It’s good to know so many people still believe in the rule of law.

Robert Shibley reports at the FIRE blog.

Nationwide Survey Shows Overwhelming Support for FIRE’s Position on Due Process, Right to Counsel

With sexual assault on campus so much in the news lately, and with FIRE’s concerns about campus due process increasingly being recognized as real problems that need to be addressed as part of the reform process, it has so far been hard to know where the average American voter stands on the issues.

That’s why FIRE was pleased to see the results of a newly released poll on the topic of campus due process. The poll, conducted by the firm of Penn Schoen Berland (founded by Bill and Hillary Clinton pollster and adviser Mark Penn), was commissioned by the Fraternity and Sorority Political Action Fund. The entire agenda of key findings is available online, but we’d like to point out some of the more interesting findings of this poll of 1,021 likely voters. (The margin of error is +/- 3.07 percent.)
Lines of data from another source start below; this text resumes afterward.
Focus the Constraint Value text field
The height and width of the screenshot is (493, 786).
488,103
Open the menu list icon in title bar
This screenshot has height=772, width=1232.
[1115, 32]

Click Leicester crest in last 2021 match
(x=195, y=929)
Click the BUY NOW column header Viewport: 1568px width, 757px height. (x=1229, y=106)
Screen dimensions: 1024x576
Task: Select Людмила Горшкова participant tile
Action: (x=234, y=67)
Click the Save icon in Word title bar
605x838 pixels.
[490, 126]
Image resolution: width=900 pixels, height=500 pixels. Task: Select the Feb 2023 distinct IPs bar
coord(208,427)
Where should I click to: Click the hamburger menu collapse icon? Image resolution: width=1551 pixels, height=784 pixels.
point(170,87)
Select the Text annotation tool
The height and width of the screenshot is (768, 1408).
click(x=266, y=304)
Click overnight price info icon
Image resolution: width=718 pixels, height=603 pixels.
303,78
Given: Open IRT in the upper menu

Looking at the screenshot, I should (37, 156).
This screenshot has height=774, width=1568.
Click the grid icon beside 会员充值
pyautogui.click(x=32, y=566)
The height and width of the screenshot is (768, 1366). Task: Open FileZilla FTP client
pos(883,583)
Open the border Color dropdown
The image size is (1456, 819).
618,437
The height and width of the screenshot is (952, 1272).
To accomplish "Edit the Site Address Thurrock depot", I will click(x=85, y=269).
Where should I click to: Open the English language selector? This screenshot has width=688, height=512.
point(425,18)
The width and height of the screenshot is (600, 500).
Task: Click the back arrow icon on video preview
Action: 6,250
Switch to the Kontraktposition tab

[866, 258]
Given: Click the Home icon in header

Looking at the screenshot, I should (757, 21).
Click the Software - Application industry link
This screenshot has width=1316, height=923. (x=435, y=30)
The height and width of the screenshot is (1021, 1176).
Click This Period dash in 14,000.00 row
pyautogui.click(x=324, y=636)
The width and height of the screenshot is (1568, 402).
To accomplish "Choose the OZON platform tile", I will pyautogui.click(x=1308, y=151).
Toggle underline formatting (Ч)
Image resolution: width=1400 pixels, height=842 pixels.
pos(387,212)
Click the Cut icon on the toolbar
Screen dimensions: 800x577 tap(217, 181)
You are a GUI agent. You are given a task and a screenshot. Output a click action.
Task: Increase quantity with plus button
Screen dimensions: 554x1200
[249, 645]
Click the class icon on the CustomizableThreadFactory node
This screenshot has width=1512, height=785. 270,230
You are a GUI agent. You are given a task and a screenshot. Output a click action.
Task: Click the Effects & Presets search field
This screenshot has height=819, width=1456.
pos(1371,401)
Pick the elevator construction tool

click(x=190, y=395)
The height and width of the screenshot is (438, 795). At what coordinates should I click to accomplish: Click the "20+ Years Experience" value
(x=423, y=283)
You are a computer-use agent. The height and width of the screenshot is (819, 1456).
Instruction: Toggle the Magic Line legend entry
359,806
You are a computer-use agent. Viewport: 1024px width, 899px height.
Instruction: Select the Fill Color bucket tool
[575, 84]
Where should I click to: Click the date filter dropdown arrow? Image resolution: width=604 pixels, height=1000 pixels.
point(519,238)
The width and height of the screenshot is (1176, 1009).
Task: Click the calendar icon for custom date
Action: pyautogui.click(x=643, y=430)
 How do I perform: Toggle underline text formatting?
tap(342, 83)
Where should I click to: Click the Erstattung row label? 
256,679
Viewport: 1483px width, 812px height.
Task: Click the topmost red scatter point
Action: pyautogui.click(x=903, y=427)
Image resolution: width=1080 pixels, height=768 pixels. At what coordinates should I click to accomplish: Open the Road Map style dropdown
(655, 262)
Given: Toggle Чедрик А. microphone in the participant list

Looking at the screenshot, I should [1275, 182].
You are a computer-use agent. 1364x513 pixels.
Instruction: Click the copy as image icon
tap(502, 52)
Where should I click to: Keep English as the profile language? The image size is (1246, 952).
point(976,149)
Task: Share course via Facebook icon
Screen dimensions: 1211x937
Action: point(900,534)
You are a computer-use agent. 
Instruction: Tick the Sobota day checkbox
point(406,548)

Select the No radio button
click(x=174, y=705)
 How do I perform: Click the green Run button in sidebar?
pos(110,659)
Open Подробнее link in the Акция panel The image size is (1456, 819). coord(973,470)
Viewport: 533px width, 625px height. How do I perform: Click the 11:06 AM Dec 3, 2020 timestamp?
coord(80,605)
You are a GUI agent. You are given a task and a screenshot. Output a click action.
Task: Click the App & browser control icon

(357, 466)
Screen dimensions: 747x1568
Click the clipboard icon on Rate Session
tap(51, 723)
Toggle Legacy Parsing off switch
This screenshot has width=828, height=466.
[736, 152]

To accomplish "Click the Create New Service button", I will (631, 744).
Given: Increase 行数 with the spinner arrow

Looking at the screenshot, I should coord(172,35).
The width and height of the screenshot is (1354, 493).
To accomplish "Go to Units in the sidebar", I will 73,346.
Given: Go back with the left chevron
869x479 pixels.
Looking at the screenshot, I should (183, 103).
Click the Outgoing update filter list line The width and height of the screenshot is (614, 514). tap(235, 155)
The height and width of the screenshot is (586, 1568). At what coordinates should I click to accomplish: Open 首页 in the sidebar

The poll’s headline finding was that 91 percent of likely voters believed that local law enforcement, not college administrators, “should be primarily in charge of investigating alleged sexual assaults on college campuses.” While FIRE has been criticized for taking this position (including by opposing advocates at a Congressional hearing today), we had a feeling—and a great deal of anecdotal evidence—that most people agreed with us that when it comes to sexual crimes, law enforcement should be taking the lead.